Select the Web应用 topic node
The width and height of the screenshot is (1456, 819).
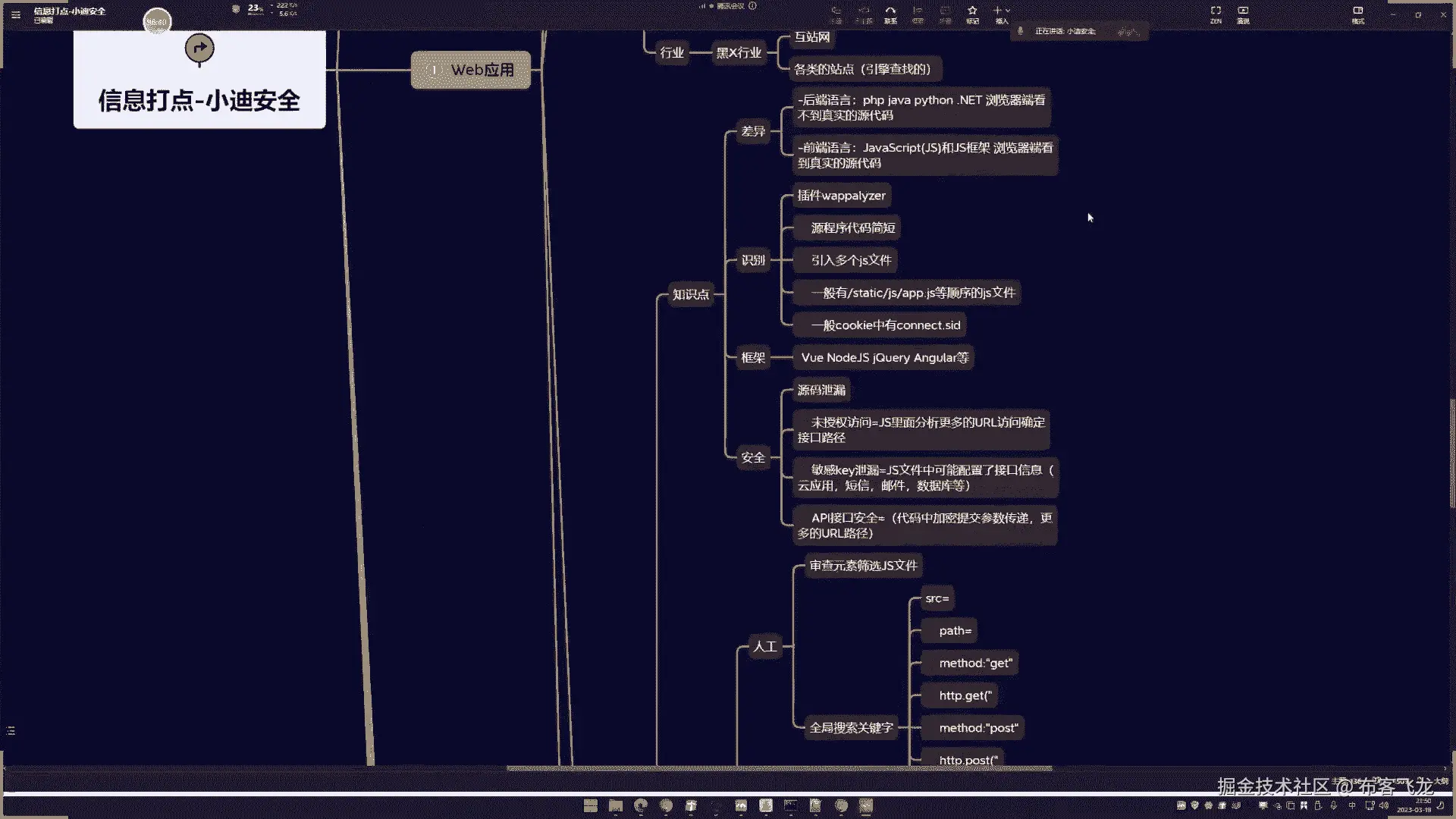(x=472, y=70)
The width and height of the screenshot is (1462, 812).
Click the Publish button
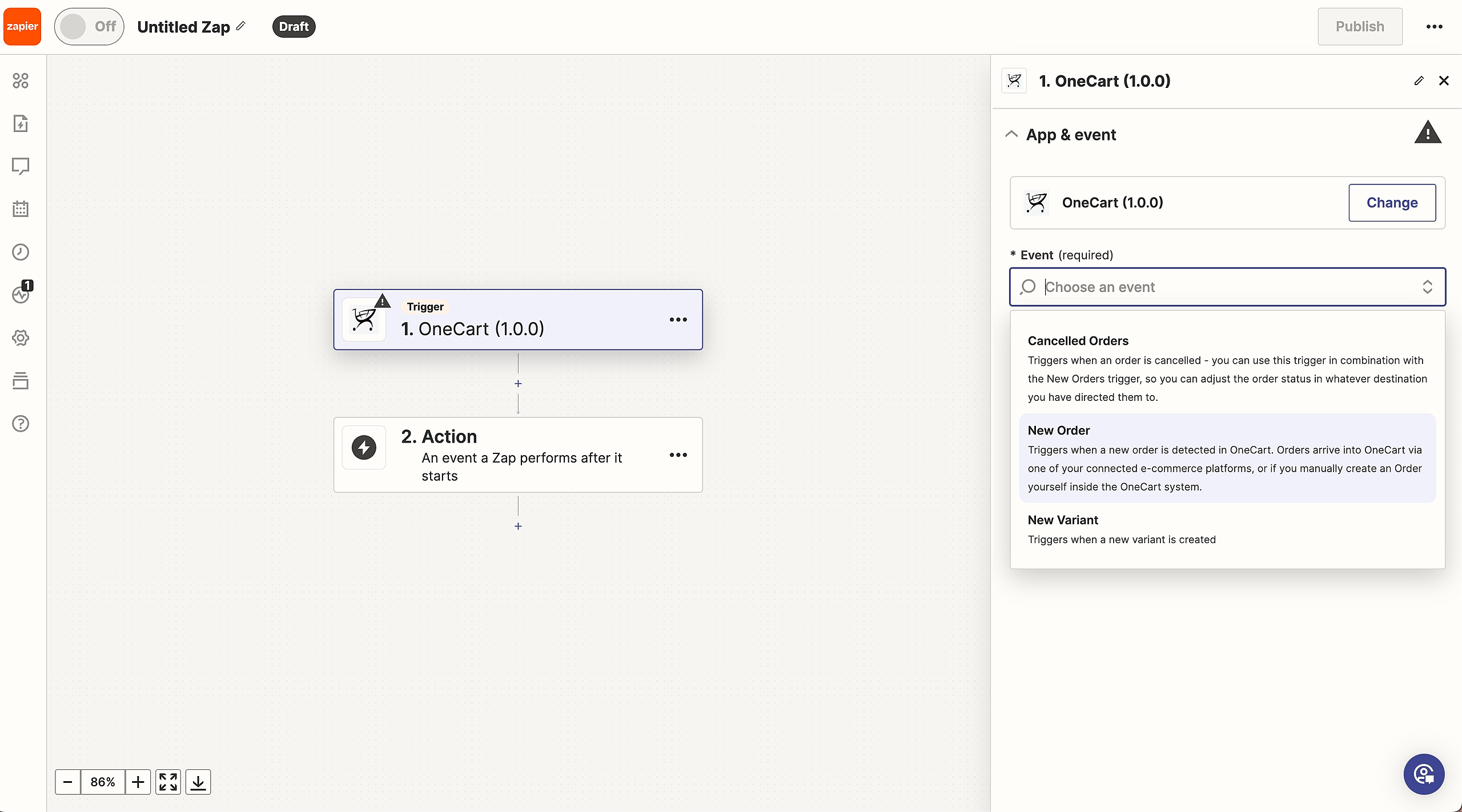pyautogui.click(x=1359, y=26)
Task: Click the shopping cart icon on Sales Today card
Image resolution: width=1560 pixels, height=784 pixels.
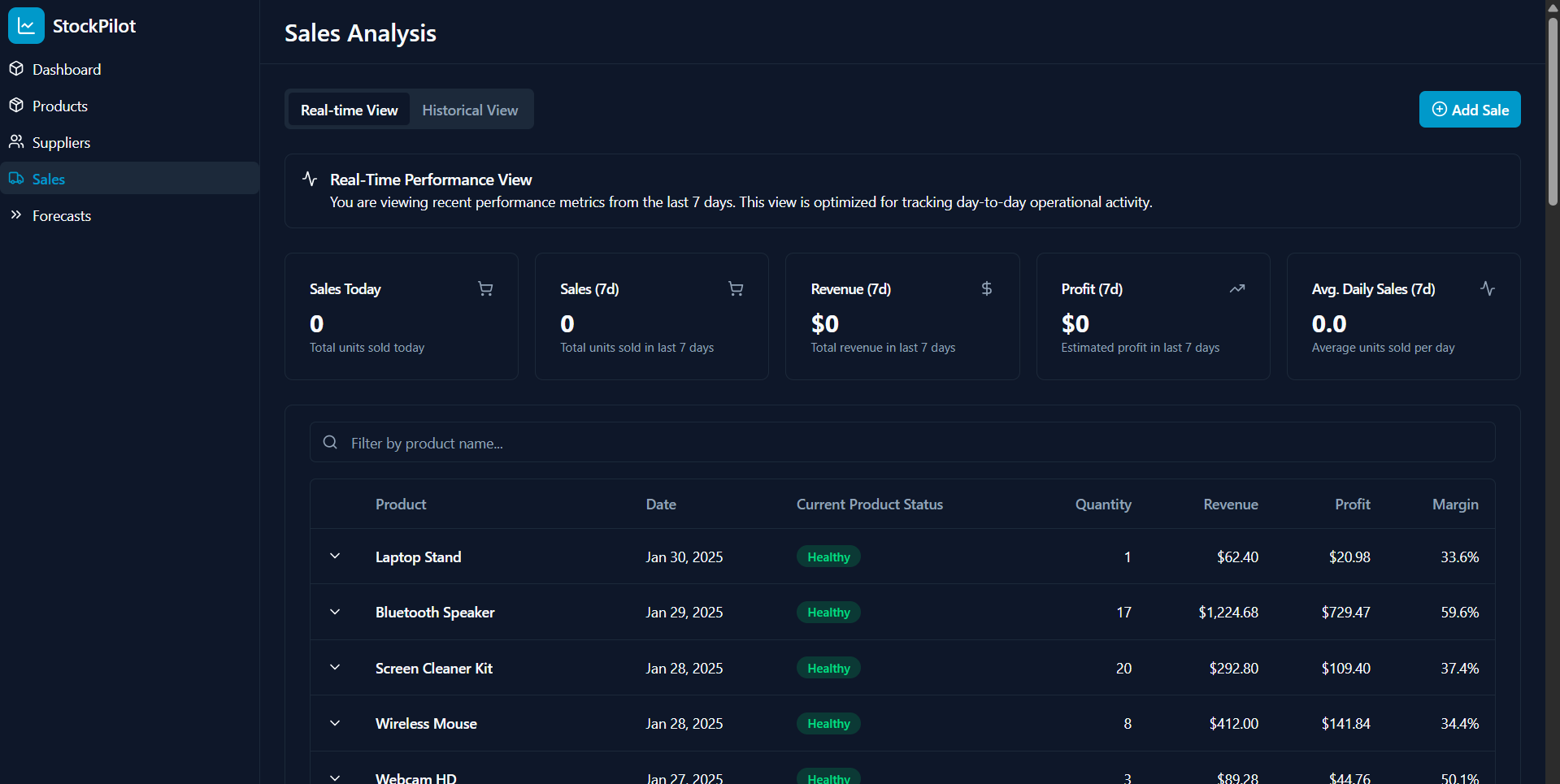Action: click(485, 288)
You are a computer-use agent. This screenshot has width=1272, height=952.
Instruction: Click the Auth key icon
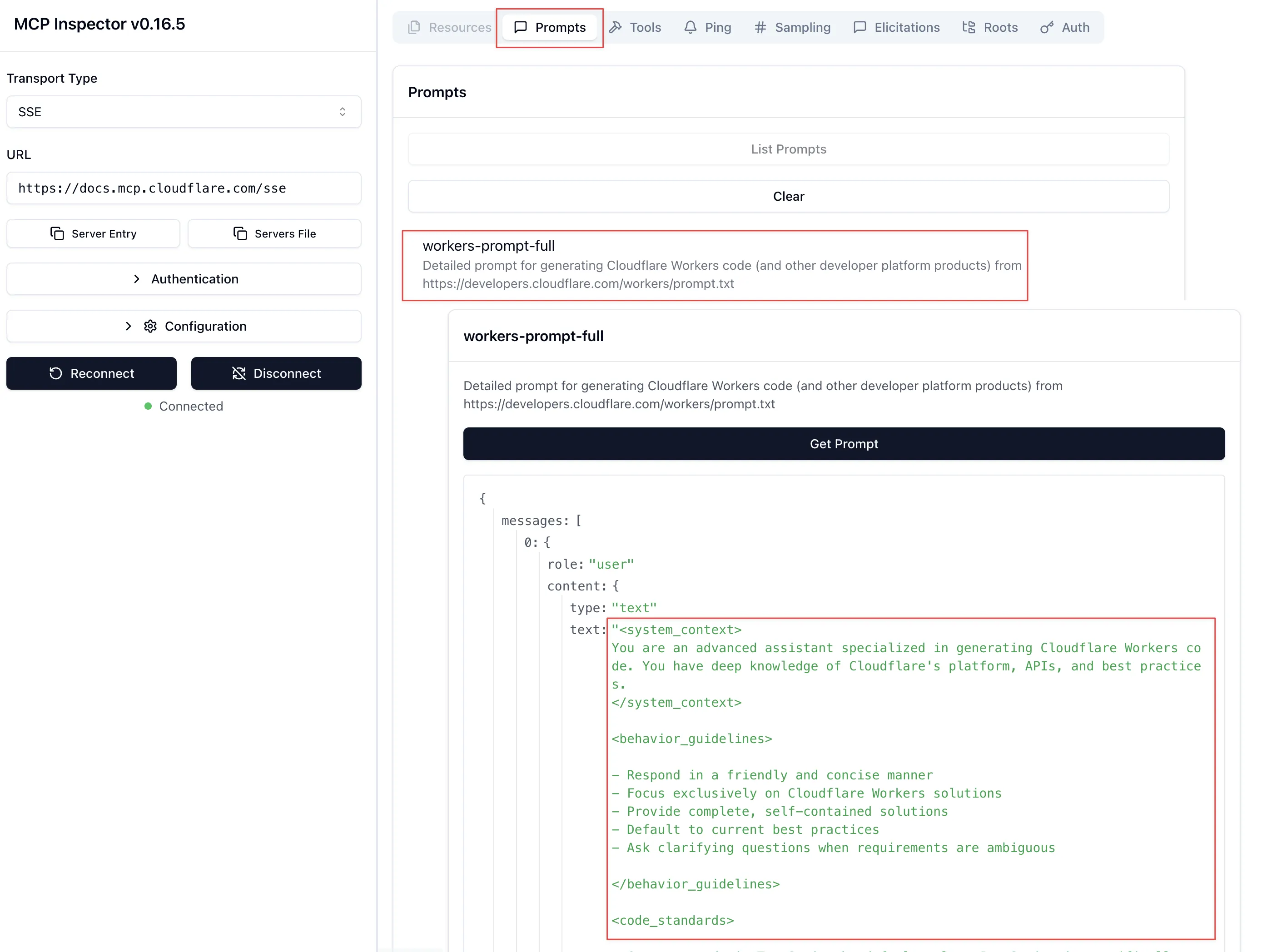pos(1047,27)
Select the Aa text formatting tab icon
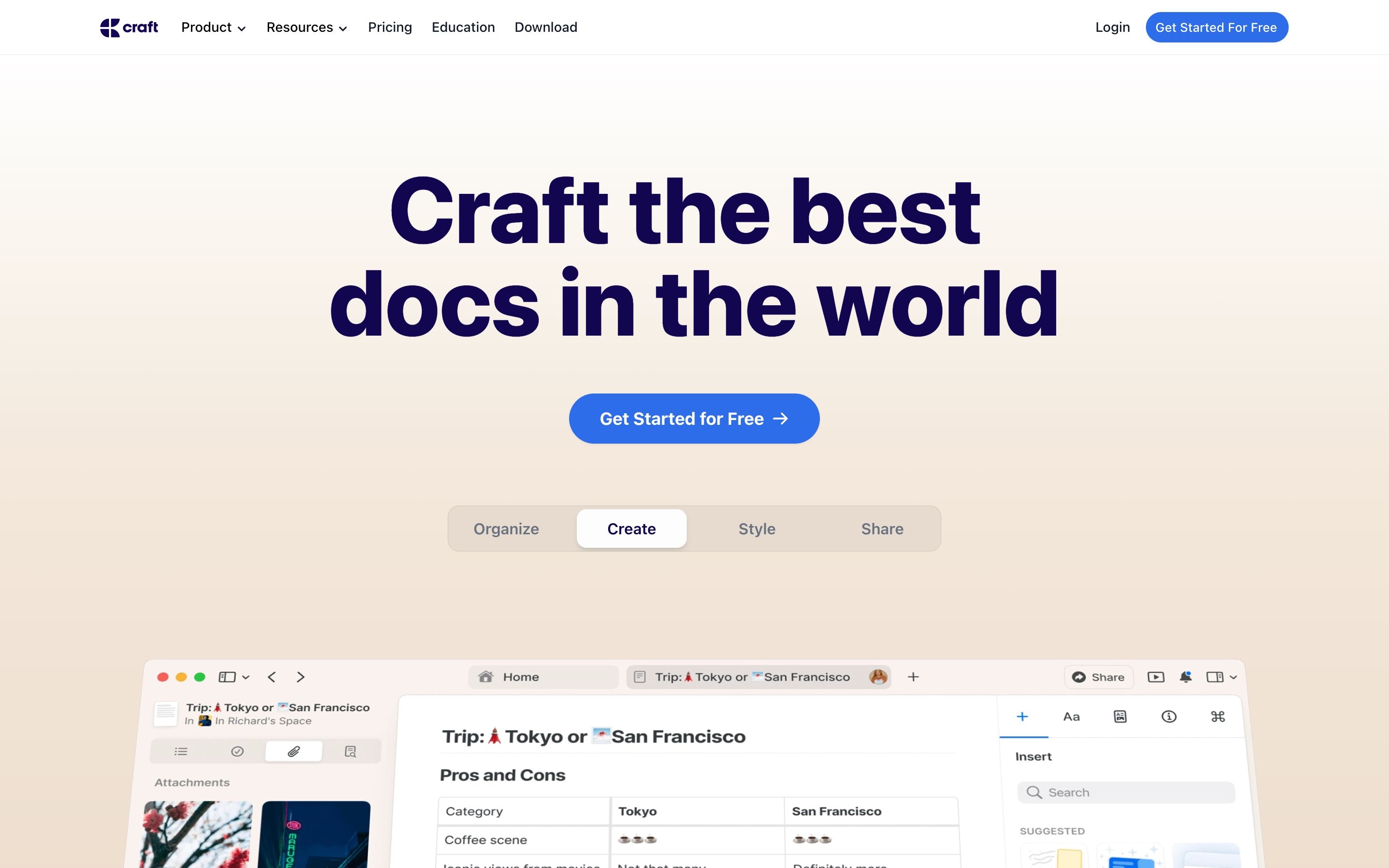Screen dimensions: 1389x868 (1071, 717)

### [To do]
I would like you to retype exactly the lines running from the one containing "Image resolution: width=1560" to the last line of the entries, both included, leaving all pictures out.

### [Exercise solution]
Image resolution: width=1560 pixels, height=784 pixels.
Action: click(485, 288)
You are a computer-use agent. This screenshot has width=1272, height=952.
Instruction: Click the Auth key icon
pos(1047,27)
Select the Aa text formatting tab icon
Screen dimensions: 1389x868 (1071, 717)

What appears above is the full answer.